Backtrack: Zip

hostilefork · July 4, 2022, 9:19pm

I think it's a good approach (and a good tool for building higher-level zip dialects).

(Maybe it could be called ZIPPER or something like that to speak of its generality, and save ZIP for higher-level tools that could be very situationally specific to what people are doing in a particular project? Doesn't matter as everyone can redefine everything.)

I would put in a plug for wherever this goes supporting the creation of a URI! for generalized reading, e.g. extracting single file, which I've mentioned before:

data: read zip://wherever/something.zip/folder/file.dat

But that would be built on top of this.

I've been skeptical of the arity-2 unzip, because I feel like UNZIP with the "unzip and be done" should take a file/url/binary and dump it in the "current directory". (But the current directory should be able to be in memory in a virtual filesystem...)

archive: zip/load %archive.zip

My first thought was "hey that's kind of like a generator or yielder" (note: not merged into mainline builds yet, though the stackless abilities they depend on are merged)

So I thought "maybe it could be an 'unzipper'"

archive: unzipper %archive.zip  ; hmmm

But that makes ARCHIVE a function, which is hard to name. Your approach is probably better to have the archive separately represent the state, and then call operations on it.

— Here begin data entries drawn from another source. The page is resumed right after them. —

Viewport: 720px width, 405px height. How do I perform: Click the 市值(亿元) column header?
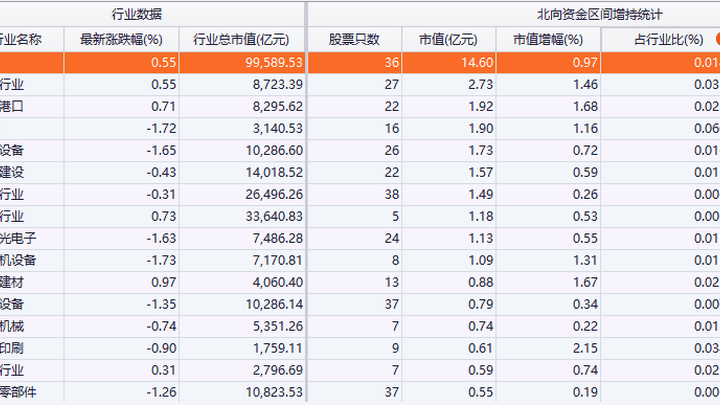coord(449,39)
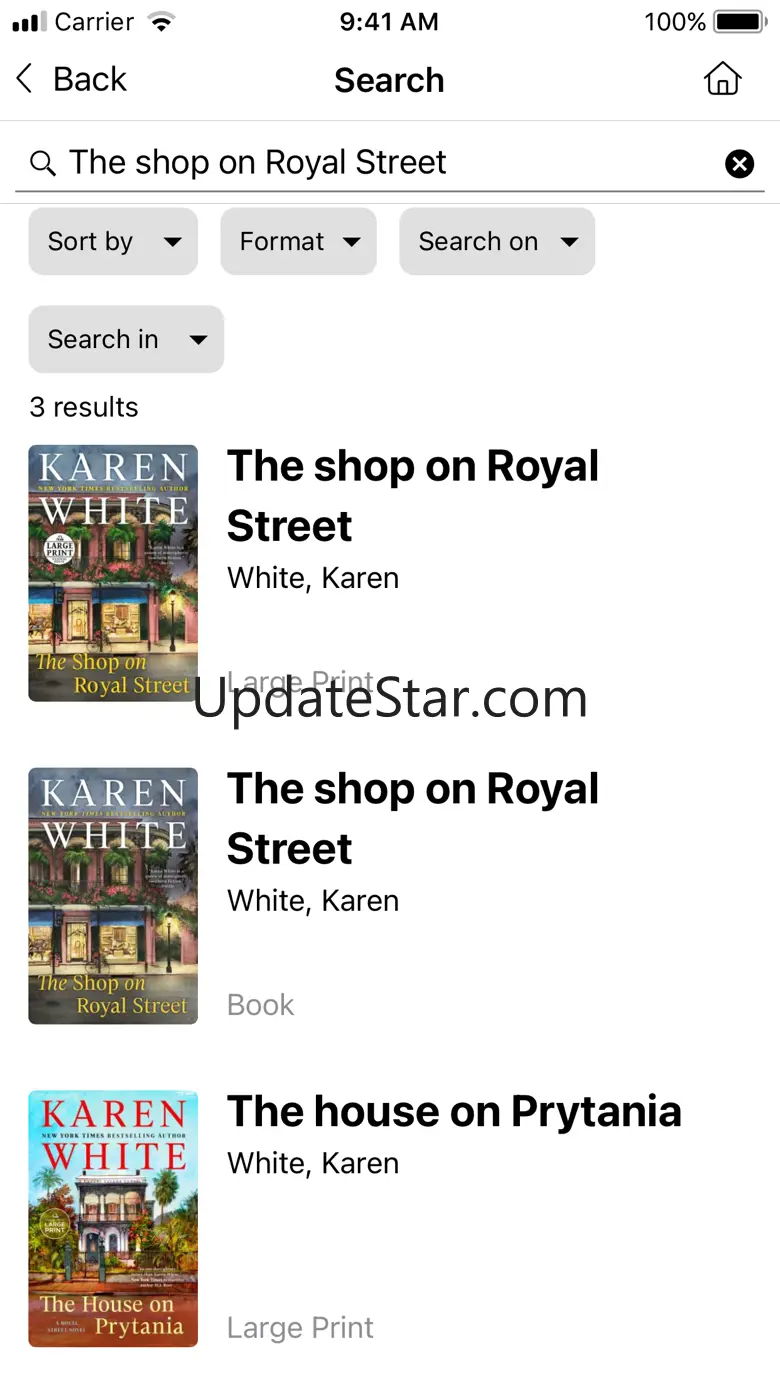The image size is (780, 1387).
Task: Open second The shop on Royal Street title
Action: pyautogui.click(x=413, y=819)
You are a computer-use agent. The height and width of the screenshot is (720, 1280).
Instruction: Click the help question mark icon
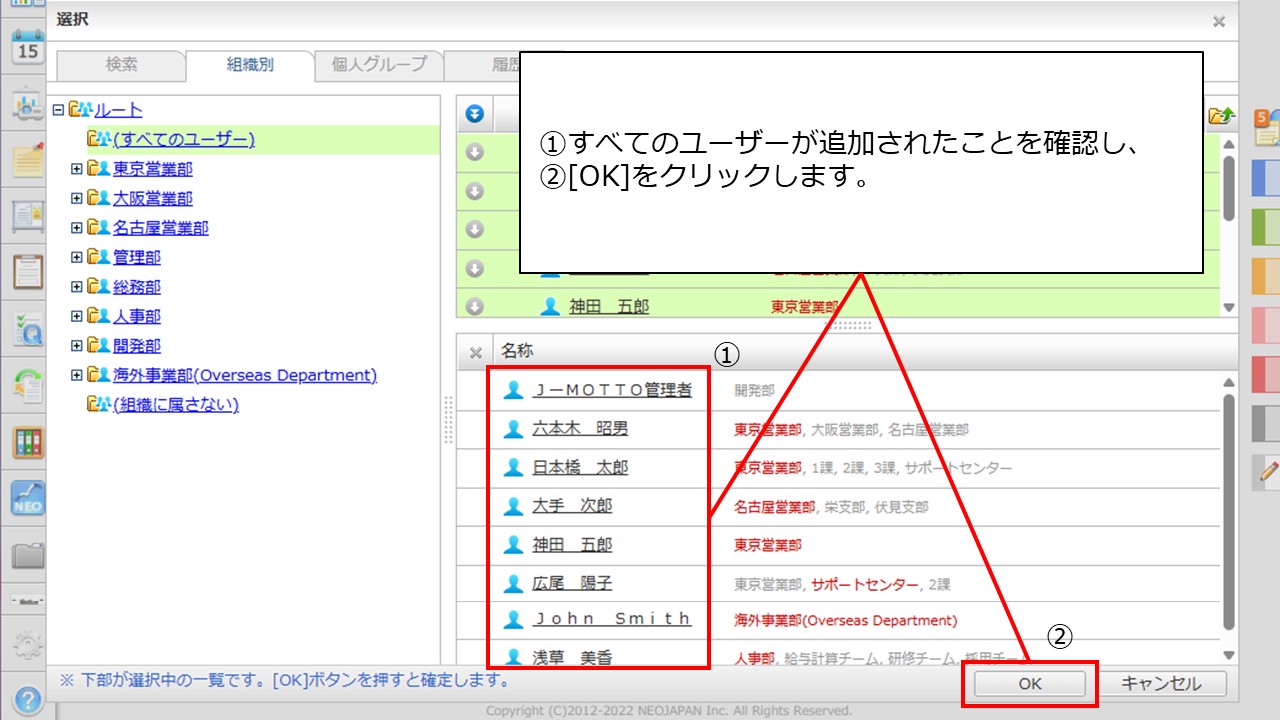coord(27,698)
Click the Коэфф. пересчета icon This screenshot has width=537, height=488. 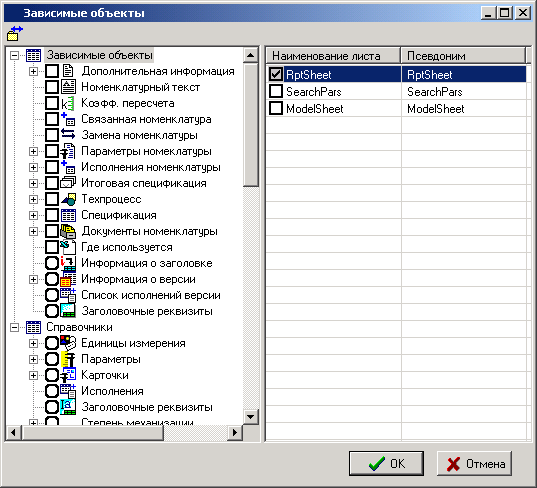coord(68,103)
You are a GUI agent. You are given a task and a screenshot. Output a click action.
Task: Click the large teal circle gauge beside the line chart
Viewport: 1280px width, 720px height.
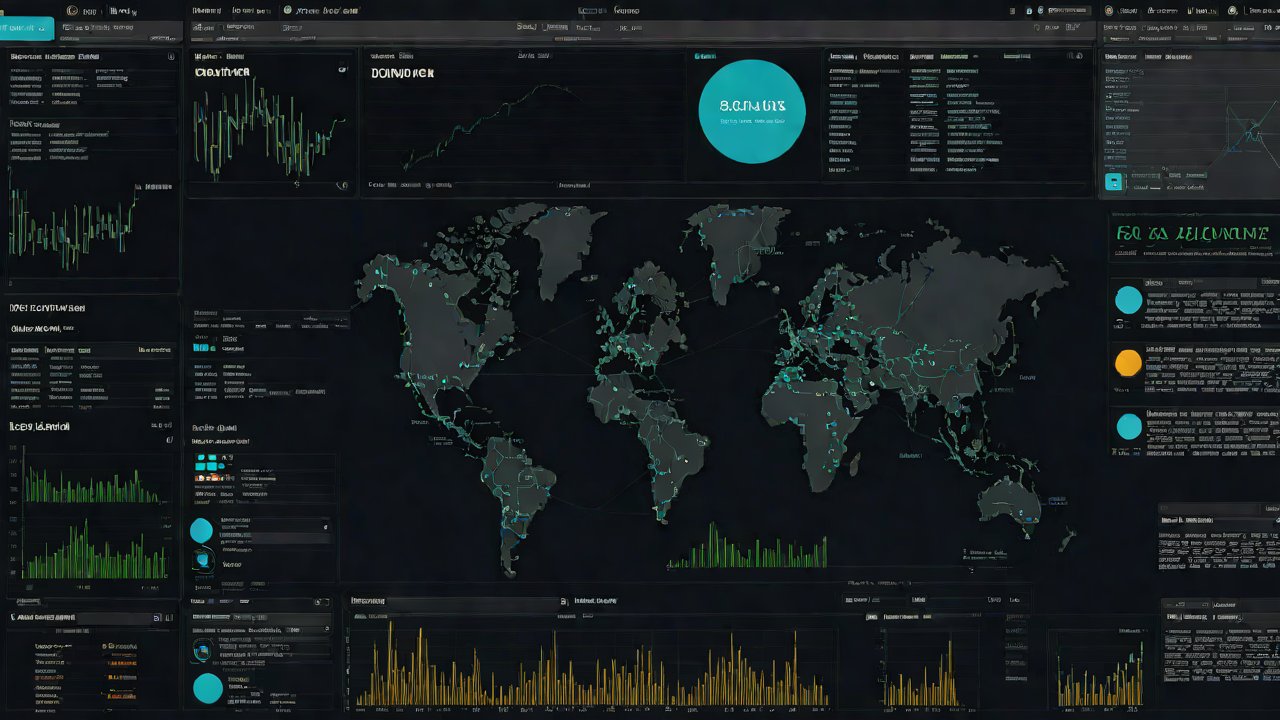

That said, a generator/yielder might be useful in the internal implementation. It may be easier to write ZIP/STEP if your enumeration can stay in the middle of whatever loop it's in and YIELD the data at each step, then communicate with the stepper.

write %thing.zip zip/build

So zips can not only be read as streams, but also written as streams. I remark on something interesting about that, involving a bug fixed in Ren-C's unzip:

; NOTE: The original rebzip.r did decompression based on the local file
; header records in the zip file.  But due to streaming compression
; these can be incomplete and have zeros for the data sizes.  The only
; reliable source of sizes comes from the central file directory at
; the end of the archive.  That might seem redundant to those not aware
; of the streaming ZIP debacle, because a non-streaming zip can be
; decompressed without it...but streaming files definitely exist!

I guess since streamed-zip-writing came later in the lifetime of zip, there were a lot of files that had all the compressed sizes up front. Enough so that some decompressions (at least unzip.reb) presumed that the person who wrote the files was able to go back and patch the bytes at the earlier point in the file.

Anyway, the point being that streaming zip writing is a thing. Since you're looking at more granular means of not putting everything in memory at once, that might be relevant to consider... in terms of how the ZIP/BUILD might be able to emit information to a port as it goes.

Of course that's all in the "we don't know quite how to do this"...but stackless and green threads are things I believe will play in big with the streaming puzzle.